▸ **GIVEN RECORDS**
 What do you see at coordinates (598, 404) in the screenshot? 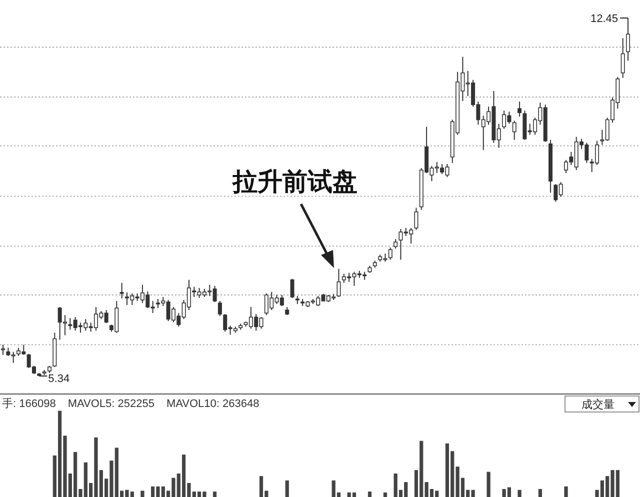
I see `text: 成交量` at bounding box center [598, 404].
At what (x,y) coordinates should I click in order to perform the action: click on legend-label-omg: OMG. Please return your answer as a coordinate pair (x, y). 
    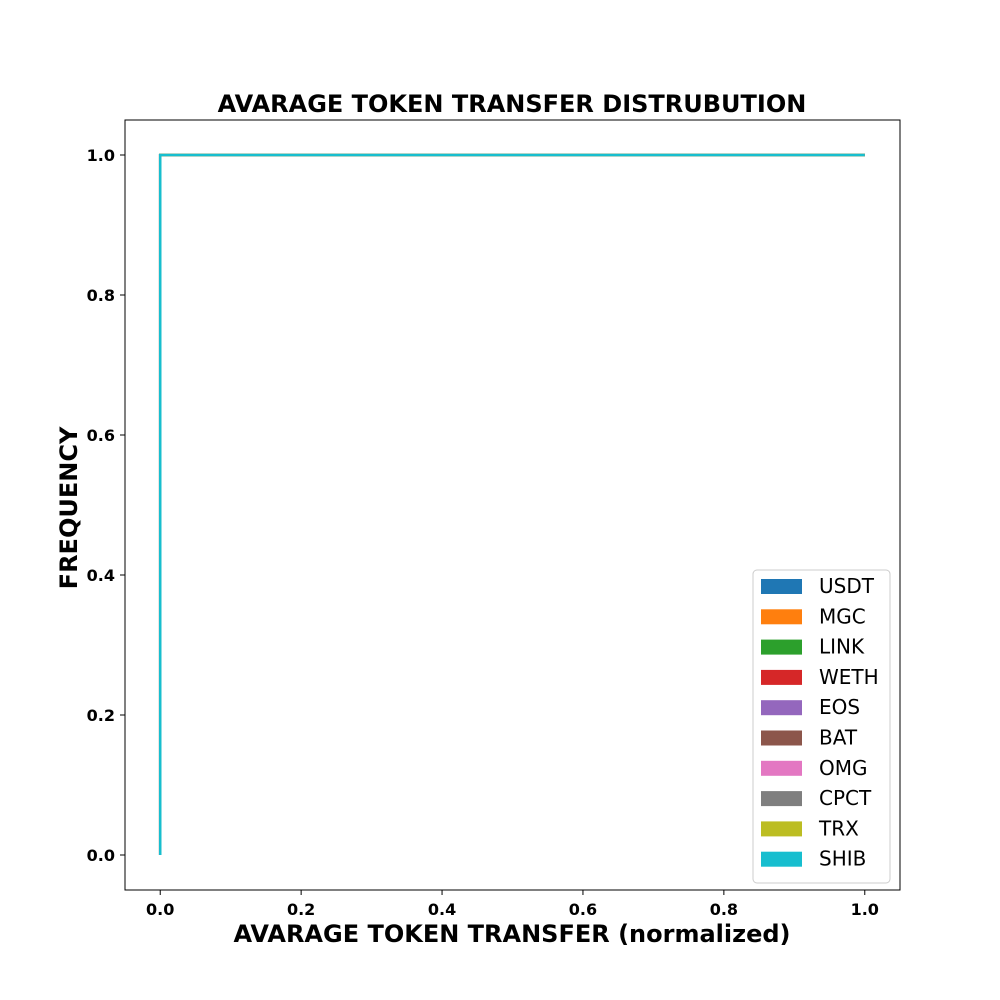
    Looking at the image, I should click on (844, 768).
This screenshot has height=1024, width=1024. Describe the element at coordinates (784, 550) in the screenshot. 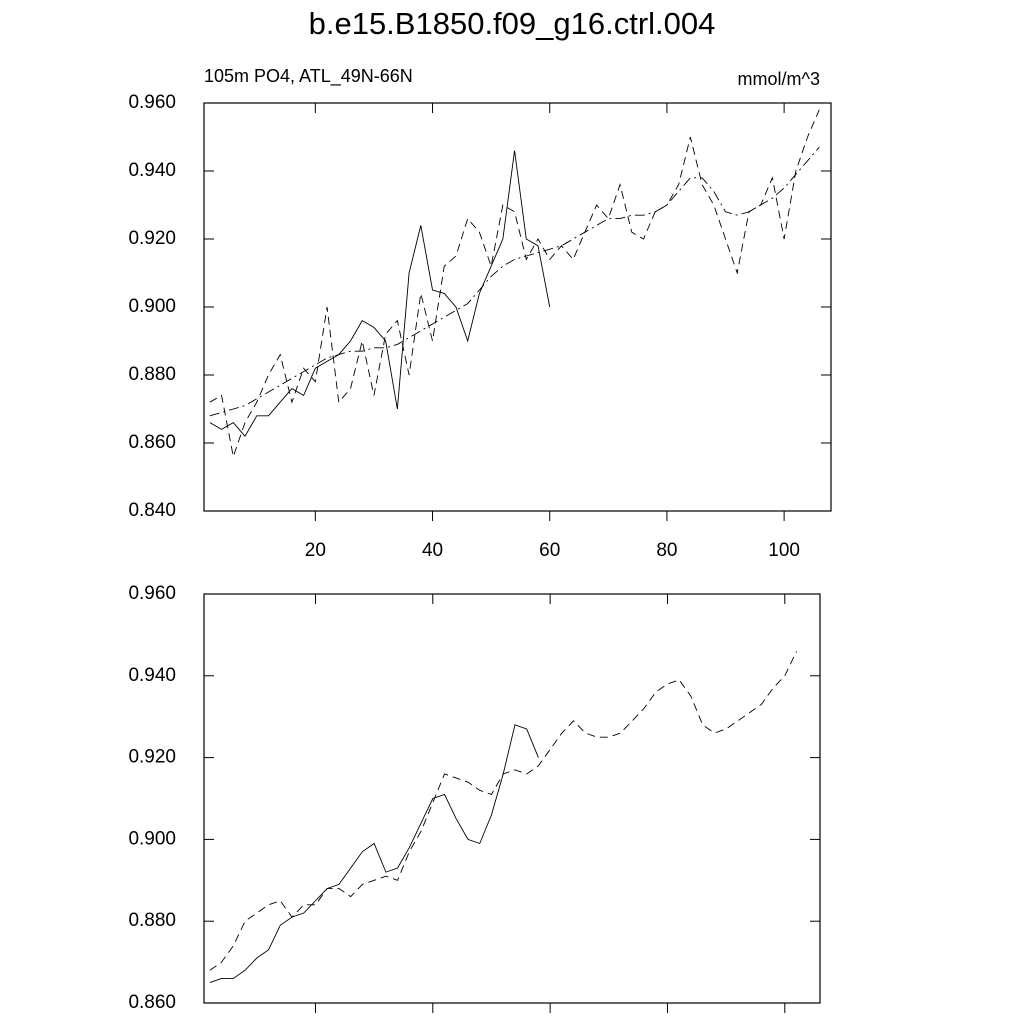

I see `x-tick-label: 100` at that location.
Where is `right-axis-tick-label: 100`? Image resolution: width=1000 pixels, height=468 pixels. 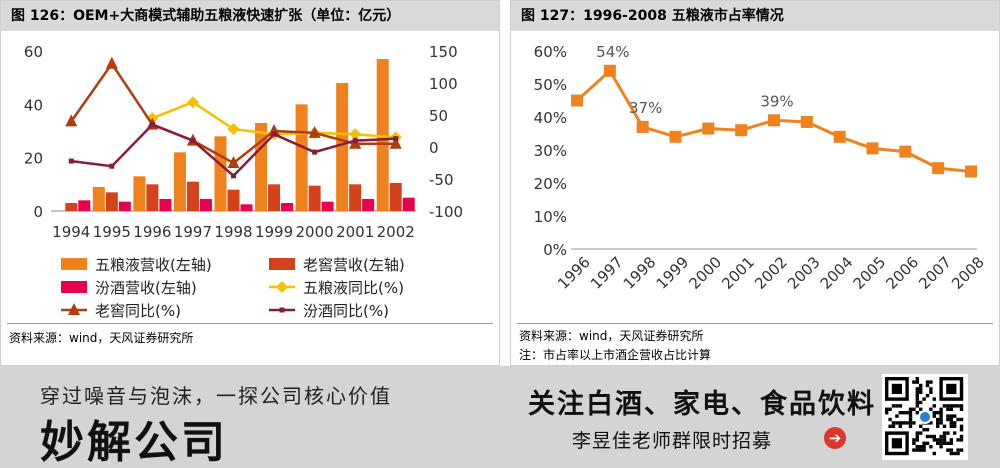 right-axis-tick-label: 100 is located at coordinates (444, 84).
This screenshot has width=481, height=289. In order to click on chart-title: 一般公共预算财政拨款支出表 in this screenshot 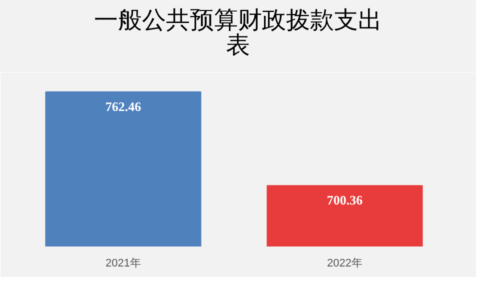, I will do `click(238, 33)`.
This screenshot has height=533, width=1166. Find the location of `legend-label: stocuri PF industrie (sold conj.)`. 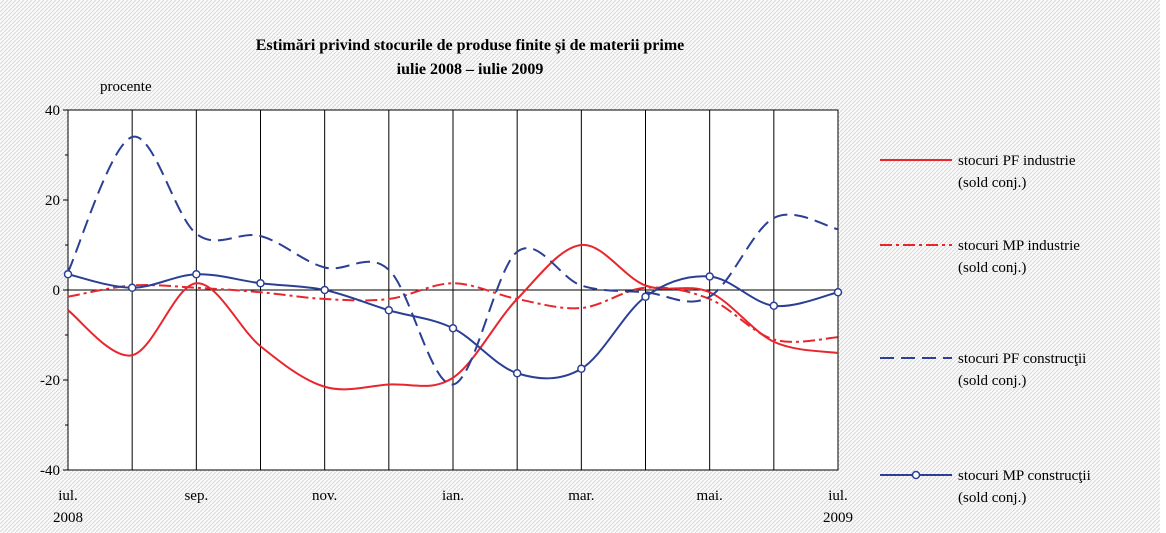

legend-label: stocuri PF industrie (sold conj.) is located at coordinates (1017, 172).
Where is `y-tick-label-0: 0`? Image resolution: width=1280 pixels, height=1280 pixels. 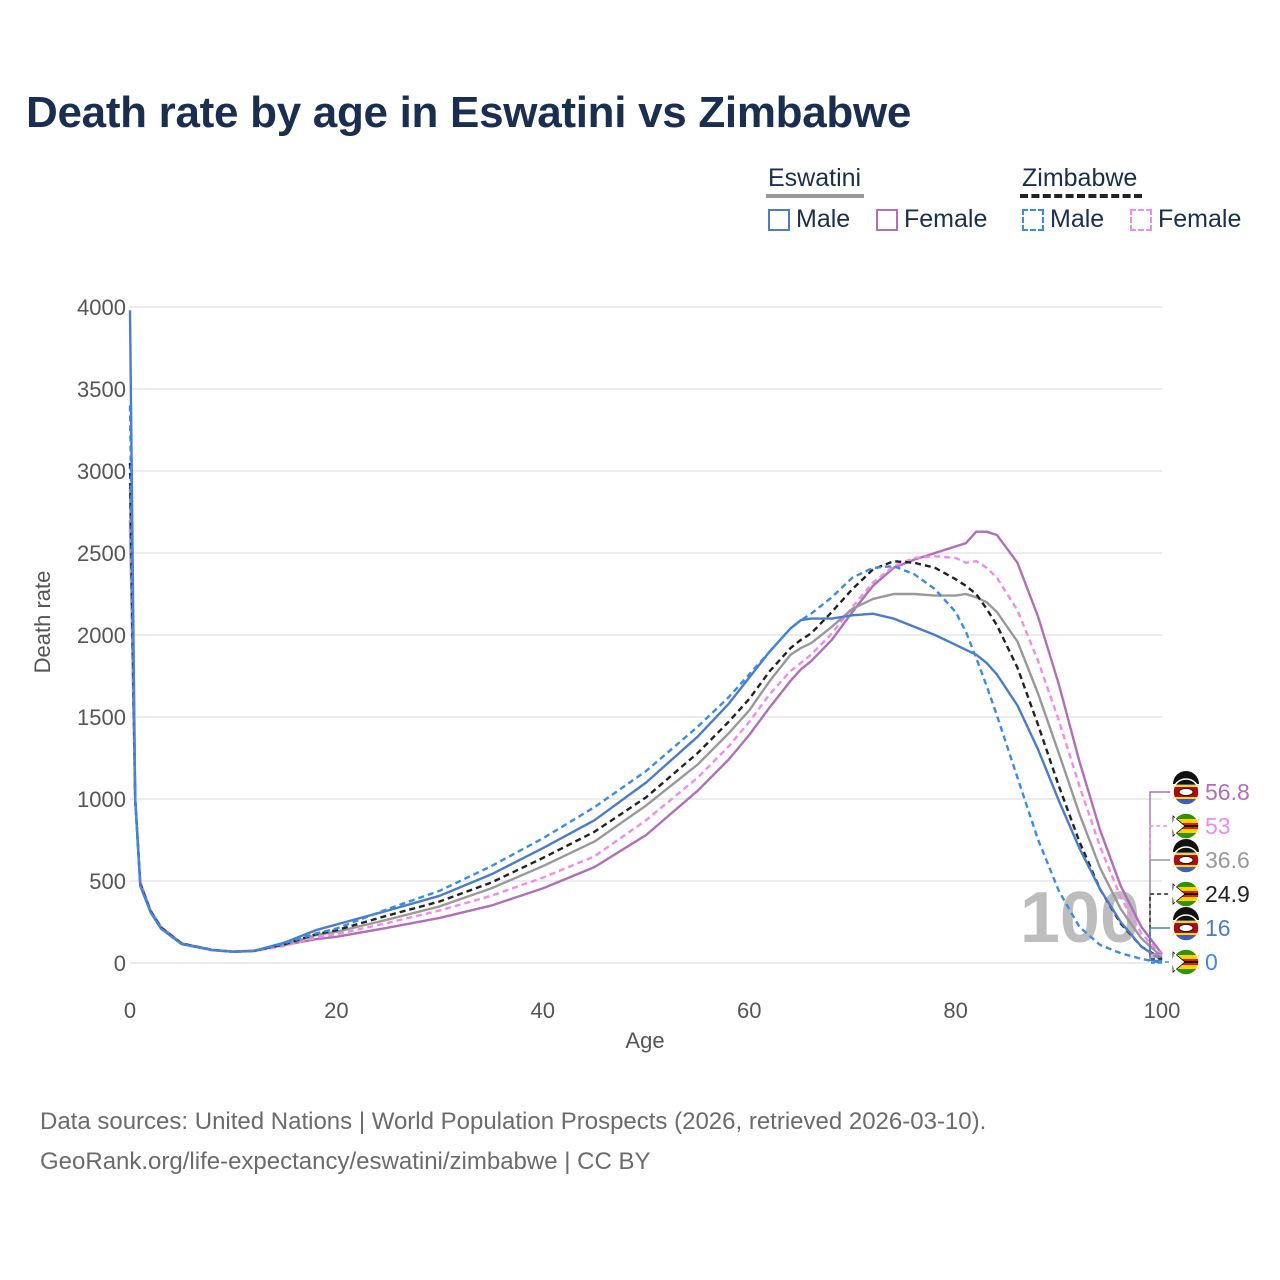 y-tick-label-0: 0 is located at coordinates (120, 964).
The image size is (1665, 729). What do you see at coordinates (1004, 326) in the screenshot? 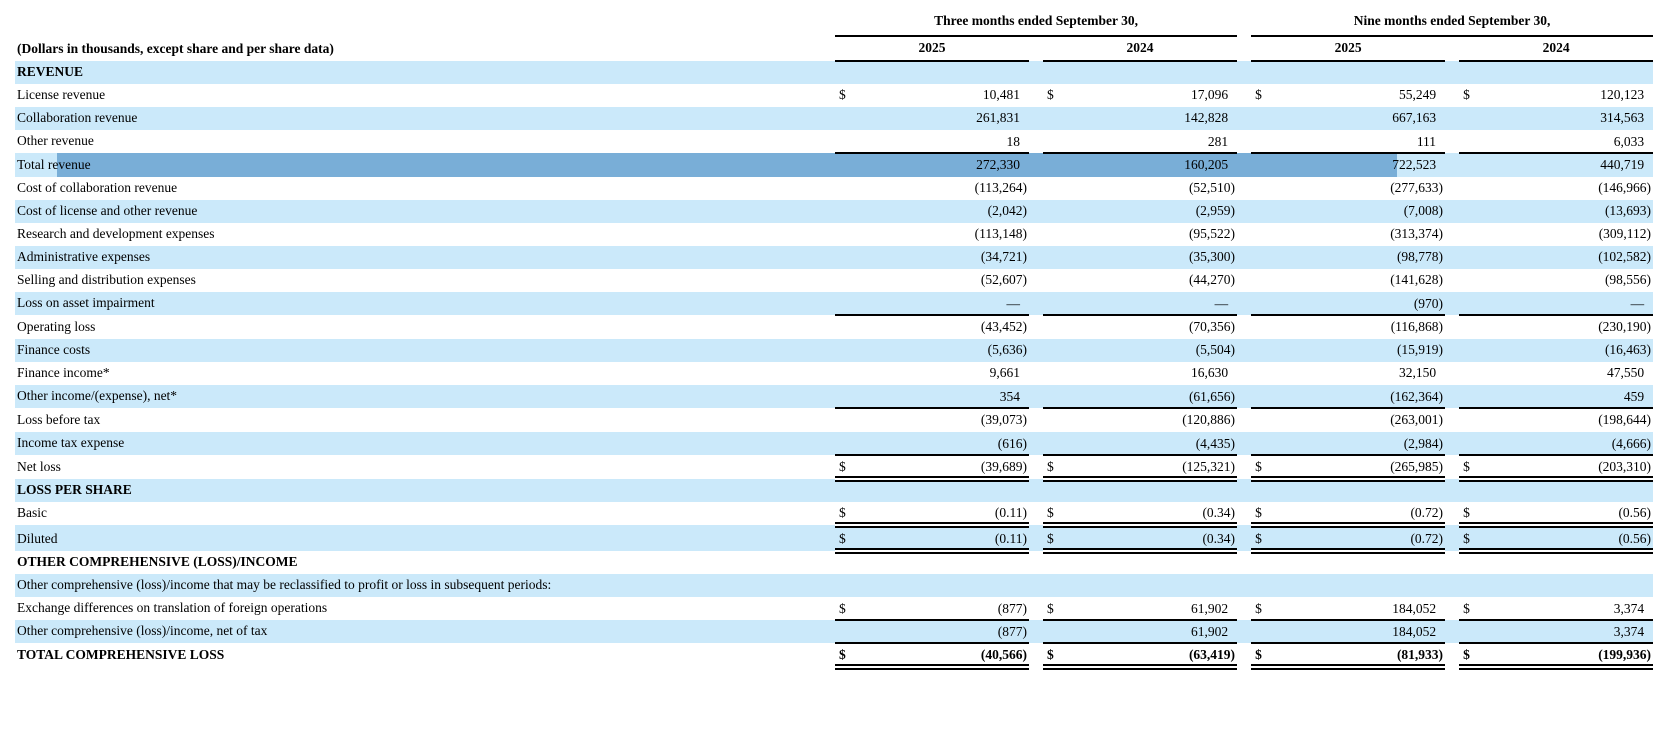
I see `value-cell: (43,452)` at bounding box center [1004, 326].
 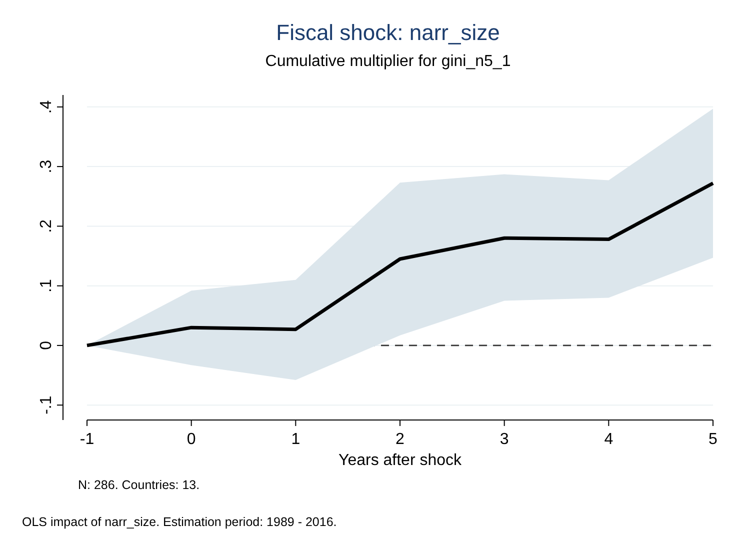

▸ **AIM OF THE TASK**
Recast everything in the data from the line containing "At what (x,y)" down to the line containing "Looking at the", both included, as a Markdown table with the columns Row and Line. Skip blank lines and leave the pictures out.

▸ **ANSWER TO THE PROBLEM**
| Row | Line |
|---|---|
| 1 | At what (x,y) coordinates should I click in order to perform the action: click on legend-label-omg: OMG. Please return your answer as a coordinate pair (x, y).  |
| 2 |     Looking at the image, I should click on (844, 768). |